* Directions *
Your job is to set down the stretch of entries that opens with the line containing "The width and height of the screenshot is (2380, 1566)." and closes with the line containing "Open the chat support bubble". Keep both end lines, copy each exactly, and add nothing.
━━━━━ Recorded information
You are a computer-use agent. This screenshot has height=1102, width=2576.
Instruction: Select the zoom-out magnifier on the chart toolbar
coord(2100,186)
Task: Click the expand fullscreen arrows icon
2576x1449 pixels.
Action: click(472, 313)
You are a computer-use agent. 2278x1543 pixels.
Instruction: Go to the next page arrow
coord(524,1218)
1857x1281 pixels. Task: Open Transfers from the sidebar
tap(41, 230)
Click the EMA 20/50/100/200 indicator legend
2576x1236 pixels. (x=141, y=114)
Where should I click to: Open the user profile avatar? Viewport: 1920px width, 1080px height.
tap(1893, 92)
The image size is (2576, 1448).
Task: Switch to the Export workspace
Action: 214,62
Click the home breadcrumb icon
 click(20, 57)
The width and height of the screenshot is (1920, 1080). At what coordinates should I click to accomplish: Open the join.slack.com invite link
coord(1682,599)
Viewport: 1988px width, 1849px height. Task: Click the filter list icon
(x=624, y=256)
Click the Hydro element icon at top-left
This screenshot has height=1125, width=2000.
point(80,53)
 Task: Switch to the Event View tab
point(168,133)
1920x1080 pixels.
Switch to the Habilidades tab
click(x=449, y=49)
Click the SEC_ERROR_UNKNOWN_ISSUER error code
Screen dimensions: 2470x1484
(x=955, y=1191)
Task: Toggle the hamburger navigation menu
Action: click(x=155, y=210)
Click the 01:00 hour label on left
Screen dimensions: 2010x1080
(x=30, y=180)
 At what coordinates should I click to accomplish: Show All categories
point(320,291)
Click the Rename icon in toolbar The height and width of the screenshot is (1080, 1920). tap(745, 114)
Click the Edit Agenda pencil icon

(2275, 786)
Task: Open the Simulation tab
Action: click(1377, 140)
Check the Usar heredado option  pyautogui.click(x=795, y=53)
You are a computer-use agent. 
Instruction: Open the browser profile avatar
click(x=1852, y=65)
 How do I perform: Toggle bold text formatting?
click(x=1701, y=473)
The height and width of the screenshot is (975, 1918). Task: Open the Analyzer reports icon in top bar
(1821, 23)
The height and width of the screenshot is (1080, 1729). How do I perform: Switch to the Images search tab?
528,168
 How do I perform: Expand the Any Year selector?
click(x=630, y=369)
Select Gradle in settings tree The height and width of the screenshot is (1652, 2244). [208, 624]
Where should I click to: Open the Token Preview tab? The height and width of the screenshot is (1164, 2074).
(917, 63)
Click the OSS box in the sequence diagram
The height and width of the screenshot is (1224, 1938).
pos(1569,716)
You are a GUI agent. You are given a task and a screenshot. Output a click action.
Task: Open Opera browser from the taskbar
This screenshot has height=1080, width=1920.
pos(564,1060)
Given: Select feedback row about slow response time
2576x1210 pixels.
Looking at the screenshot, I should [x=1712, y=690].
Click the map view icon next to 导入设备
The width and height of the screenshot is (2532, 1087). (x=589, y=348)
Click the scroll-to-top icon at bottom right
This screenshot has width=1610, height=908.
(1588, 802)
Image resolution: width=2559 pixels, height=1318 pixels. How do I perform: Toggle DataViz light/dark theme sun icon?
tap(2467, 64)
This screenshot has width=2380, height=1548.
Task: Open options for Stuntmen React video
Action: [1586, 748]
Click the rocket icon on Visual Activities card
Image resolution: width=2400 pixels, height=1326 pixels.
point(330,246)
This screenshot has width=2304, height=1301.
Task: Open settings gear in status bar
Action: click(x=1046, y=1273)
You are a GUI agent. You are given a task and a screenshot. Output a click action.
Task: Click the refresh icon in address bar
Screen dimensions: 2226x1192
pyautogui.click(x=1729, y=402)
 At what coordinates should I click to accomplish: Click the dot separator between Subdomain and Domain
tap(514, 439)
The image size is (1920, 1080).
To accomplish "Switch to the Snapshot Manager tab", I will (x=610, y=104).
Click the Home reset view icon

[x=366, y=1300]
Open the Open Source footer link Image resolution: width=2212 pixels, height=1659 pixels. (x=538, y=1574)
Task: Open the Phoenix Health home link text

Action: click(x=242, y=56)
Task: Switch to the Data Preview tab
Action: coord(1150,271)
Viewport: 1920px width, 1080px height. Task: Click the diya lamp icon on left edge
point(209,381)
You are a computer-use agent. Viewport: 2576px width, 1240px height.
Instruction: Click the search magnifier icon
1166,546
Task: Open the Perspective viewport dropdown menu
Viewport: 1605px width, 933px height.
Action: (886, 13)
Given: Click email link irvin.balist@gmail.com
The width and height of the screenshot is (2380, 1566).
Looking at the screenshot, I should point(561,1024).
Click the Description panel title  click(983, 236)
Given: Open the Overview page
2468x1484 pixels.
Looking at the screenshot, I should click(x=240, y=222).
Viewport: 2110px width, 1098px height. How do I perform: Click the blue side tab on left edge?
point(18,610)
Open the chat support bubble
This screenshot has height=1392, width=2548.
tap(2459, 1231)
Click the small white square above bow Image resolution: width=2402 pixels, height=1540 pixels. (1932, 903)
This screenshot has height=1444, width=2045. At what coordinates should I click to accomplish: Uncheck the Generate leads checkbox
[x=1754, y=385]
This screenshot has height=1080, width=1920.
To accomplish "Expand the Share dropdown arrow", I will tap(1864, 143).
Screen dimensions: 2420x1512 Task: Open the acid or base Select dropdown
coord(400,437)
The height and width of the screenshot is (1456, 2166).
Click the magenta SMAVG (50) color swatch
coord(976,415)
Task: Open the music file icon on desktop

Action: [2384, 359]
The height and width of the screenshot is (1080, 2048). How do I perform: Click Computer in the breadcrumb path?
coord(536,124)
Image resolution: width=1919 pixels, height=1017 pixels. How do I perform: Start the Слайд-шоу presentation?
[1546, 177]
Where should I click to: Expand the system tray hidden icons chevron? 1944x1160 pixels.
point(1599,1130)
━━━━━━━━━━
* Result of this exercise *
The width and height of the screenshot is (2380, 1566).
Looking at the screenshot, I should point(561,1024).
Click the Description panel title  click(983, 236)
Given: Open the Overview page
2468x1484 pixels.
Looking at the screenshot, I should click(x=240, y=222).
Viewport: 2110px width, 1098px height. How do I perform: Click the blue side tab on left edge?
point(18,610)
Open the chat support bubble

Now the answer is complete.